Wednesday, December 14, 2011

Putting On Shoes


God became human.  Well, sure, God can do that if God chooses, but why?  Why would the Divine CHOOSE to become human, CHOOSE to live a life that includes suffering and fear, CHOOSE to live in this imperfect world?  It just doesn't make a whole lot of sense.  I suppose it's part of that mystery thing.  And the truth is, we struggle with it.  We try to justify it.  You've heard it all before:  "God was the perfect human," "God was only posing as a human," or "It was part of God's plan."  Really?  God PLANNED to be born into poverty, PLANNED to be born into an oppressive society, PLANNED to struggle, PLANNED to be disliked, and PLANNED to die?  I don't really know if that was all part of God's plan or not.  Is it so hard for us to accept that God just CHOSE to be one of us?  After all, part of being human is being subjected to a certain randomness of order, to a life that, as hard as it is for us to imagine, is beyond our control, and to not only the free will of ourself, but also the free will, the choice to do right or do wrong, that others around us have. Being human means that not all of life is a predictable pattern, not all of life is planned.  But, nevertheless, God became human.  After eons and eons of trying to get our attention, God put on shoes and walked with us.

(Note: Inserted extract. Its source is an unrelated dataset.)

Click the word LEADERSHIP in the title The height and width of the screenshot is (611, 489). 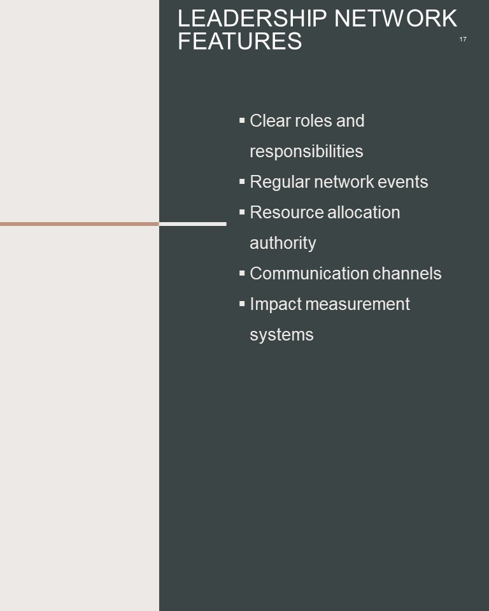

"Incarnate" literally means "taking on flesh."  It means becoming tangible, real, touchable, accessible.  It means becoming human.  It means putting on shoes. In the book Everything Belongs, Richard Rohr calls it God's "most dangerous disguise."  After all, taking on flesh, becoming tangible, becoming real, touchable, accessible also makes one vulnerable and that is incredibly dangerous.  God put on shoes to show us how to be vulnerable, to show us how to give up a piece of ourself and open ourself to the Divine.

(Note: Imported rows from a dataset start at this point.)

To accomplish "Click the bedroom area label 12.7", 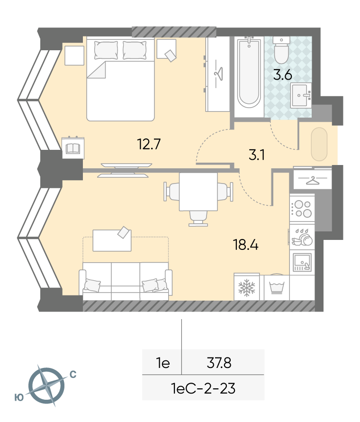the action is click(149, 144).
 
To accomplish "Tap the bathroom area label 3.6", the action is click(283, 74).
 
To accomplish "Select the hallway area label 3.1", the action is click(257, 155).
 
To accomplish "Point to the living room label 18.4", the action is click(246, 245).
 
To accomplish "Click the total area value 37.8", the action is click(219, 363).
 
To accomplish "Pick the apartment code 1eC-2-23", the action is click(203, 388).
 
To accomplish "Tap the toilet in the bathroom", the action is click(281, 50).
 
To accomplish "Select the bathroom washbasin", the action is click(301, 95).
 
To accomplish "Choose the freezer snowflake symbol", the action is click(246, 287).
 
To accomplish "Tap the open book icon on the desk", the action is click(73, 148).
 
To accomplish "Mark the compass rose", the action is click(46, 385).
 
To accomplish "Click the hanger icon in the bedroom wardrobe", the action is click(219, 73).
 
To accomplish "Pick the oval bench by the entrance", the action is click(319, 144).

The Shoe Heap, Auschwitz, Poland
More than a decade ago, I had the opportunity to visit Auschwitz, Poland.  I expected to be appalled; I expected to be moved; I expected to be saddened at what I would fine.  I did not expect to become so personally or spiritually involved.  As you walk through the concentration camp, you encounter those things that belonged to the prisoners and victims that were unearthed when the camp was captured--suitcases, eye glasses, books, clothes, artifical limbs, and shoes--lots and lots and lots and lots of shoes--mountains of humanity, all piled up in randomness and namelessness and despair.  This is humanity at its worst.  This is humanity making unthinkable decisions about one another based on the need to be in control, based on the need to be proved right or worthy or acceptable at the expense of others' lives, based on the assumption that one human is better or more deserving than another.

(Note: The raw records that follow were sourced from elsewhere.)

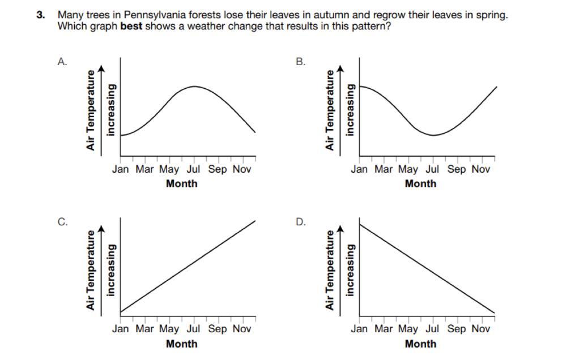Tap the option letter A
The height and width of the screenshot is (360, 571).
[62, 63]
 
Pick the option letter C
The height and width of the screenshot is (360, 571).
[62, 222]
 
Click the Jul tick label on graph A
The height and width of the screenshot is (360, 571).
[193, 169]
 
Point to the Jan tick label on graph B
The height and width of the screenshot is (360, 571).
[359, 169]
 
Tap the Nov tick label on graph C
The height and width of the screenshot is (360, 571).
[242, 328]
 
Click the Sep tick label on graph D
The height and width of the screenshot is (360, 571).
[457, 328]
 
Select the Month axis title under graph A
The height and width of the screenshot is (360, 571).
[182, 183]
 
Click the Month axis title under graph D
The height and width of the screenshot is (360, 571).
[421, 344]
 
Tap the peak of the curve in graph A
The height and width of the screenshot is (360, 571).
[194, 87]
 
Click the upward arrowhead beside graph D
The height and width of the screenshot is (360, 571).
[340, 228]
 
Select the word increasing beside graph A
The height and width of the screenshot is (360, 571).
[111, 110]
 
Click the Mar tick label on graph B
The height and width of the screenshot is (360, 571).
[383, 169]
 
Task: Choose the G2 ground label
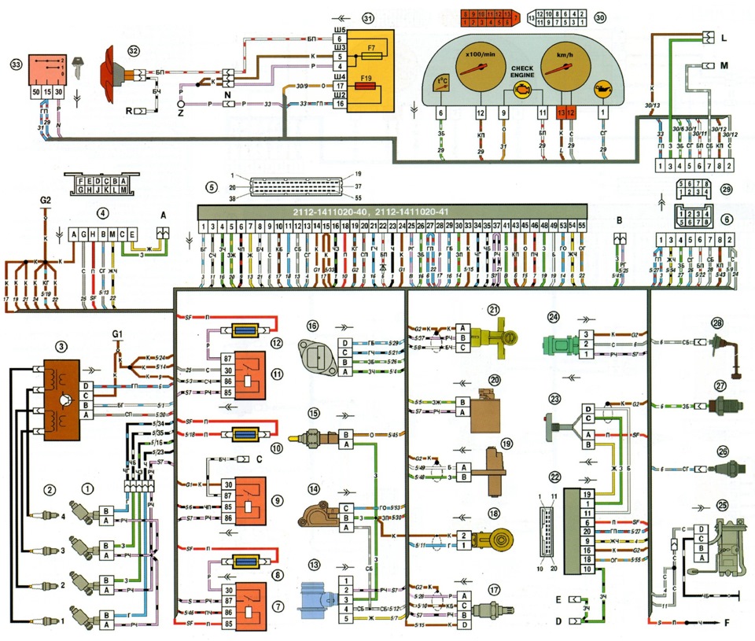click(45, 201)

And yet, God CHOSE to be human.  God CHOSE to put on shoes, temporarily separating the Godself from the Holy Ground that is always a part of us, and entering our vulnerability.  God willingly CHOSE to become vulnerable and subject to humanity at its worst.  But God did this because beneath us all is Holy Ground.  God came to this earth and put on shoes and walked this earth that we might learn to take our shoes off and feel the Holy Ground beneath our feet.  God CHOSE to be human not so we would learn to be Divine (after all, that is God's department) but so that we would learn what it means to take off our shoes and feel the earth, feel the sand, feel the rock, feel the Divine Creation that is always with us and know that part of being human is knowing the Divine.  Part of being human is being able to feel the earth move under your feet, to be vulnerable, to be tangible, to be real, to take on flesh, to be incarnate.  Part of being human is making God come alive.
  
In this season of Advent, give yourself the gift of being human, being vulnerable, and knowing the God who is Divine. Take off your shoes and feel the earth move under your feet.  God is coming!  The earth is beginning to move!